Facebook Sees More Lawsuits Ahead

Facebook’s lawyers must be seeing dollar signs everywhere, with the billable hours they can charge for defending their popular client over the next few months. Last Friday, communications solutions provider Mitel filed a lawsuit with the US District Court of Delaware against the soon-to-be-public social networking giant.

Yahoo, Mitel sue Facebook for patent infringement

Mitel joins Yahoo in the litigation campaign against IPO applicant Facebook. AOL and Compass Labs seem to want to join the fray as well. (Image: Facebook, Yahoo, Mitel, AOL, Compass Labs)

Round One: Facebook vs Yahoo

Yahoo filed a patent infringement suit Monday last week for Facebook’s unlawful use of their advertising, privacy, customization, social networking and messaging patents.

Yahoo wants Facebook to pay triple damages and all of Yahoo’s legal costs, and for Facebook to stop infringing on Yahoo’s patents.

Round Two: Facebook vs Mitel

In its lawsuit, Mitel claims Facebook infringed on two of its patents:

US Patent No. 5,940,834 “Automatic Web Page Generator.”
“Provides for automatic web page creation of an organizational directory for use in an Internet and Intranet environment.”
US Patent No. 7,292,685 “Pro-Active Features for Telephony.”
“A system is provided for pro-actively suggesting communication features to users.”

Mitel said Facebook knew of the existence of their patent as early as July 11, 2011, because Mitel informed Facebook in a letter. Facebook did not respond to this letter, so Mitel sent another one on September 16 that same year, offering “licensing arrangements” on the patent.

I guess Facebook clicked the “Ignore” button on Mitel — to their detriment. Mitel is seeking compensation for damages.

Adequate to compensate for the infringement, pre- and post-judgment interest as allowed by law, costs, and all other damages permitted… including enhanced damages as a result of Facebook’s willful infringement. An accounting for any infringing sales not presented at trial and awarding Mitel additional damages for any such infringing sales.

Round 3: Facebook vs Compass Labs or AOL?
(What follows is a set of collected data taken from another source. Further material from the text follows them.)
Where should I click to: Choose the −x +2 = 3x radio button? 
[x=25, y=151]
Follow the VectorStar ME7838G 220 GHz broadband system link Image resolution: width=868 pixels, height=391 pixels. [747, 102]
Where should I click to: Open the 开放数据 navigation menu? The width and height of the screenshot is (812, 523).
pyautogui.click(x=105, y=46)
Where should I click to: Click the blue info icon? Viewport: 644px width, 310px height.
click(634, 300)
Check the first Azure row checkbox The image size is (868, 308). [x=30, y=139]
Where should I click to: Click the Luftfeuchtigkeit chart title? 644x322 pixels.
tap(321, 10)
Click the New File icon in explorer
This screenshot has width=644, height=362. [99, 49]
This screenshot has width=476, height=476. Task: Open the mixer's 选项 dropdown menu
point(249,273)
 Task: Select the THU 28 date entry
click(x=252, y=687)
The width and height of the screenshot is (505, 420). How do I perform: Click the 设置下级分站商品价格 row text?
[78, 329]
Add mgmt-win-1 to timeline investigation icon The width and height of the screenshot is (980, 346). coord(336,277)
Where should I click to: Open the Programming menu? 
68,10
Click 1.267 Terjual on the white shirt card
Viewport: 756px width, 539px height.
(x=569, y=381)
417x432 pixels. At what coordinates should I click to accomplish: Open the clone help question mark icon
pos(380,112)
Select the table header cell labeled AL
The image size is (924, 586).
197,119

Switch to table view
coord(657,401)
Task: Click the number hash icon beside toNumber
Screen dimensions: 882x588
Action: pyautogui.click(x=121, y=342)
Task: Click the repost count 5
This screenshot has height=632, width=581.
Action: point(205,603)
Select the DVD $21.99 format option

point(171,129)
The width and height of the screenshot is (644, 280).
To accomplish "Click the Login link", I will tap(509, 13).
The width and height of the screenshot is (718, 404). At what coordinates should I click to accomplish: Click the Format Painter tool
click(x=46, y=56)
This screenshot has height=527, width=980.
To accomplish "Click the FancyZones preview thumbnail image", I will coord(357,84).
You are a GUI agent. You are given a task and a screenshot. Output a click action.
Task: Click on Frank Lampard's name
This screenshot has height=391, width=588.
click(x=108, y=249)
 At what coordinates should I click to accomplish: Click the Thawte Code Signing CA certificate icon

Two more players are potentially following suit: Social media advertising provider Compass Labs and Internet services and media giant AOL.

Compass Labs filed a patent for “User Interest Analysis Systems and Methods” (USPA 20120066073) last March 15. This seems geared for claiming ownership to Facebook’s user interest tracking.

AOL holds a lot of patents (around 800), and plans to use them strategically. AOL added one more patent last Thursday by applying for “Indicating Recent Content Publication Activity by a User” patent (USPA 20120066340). This seems to target Facebook’s user activity tracking and reporting feature.

CEO Tim Armstrong talked about the importance of AOL’s numerous patents and his plans for using them as part of the company’s portfolio.

(AOL’s patents) could produce in excess of $1 billion of licensing income if appropriately harvested and monetized.

AOL is no stranger to litigation (or humiliation), after their research department leaked user logs and search keywords in 2006 and got slapped with a class-action suit.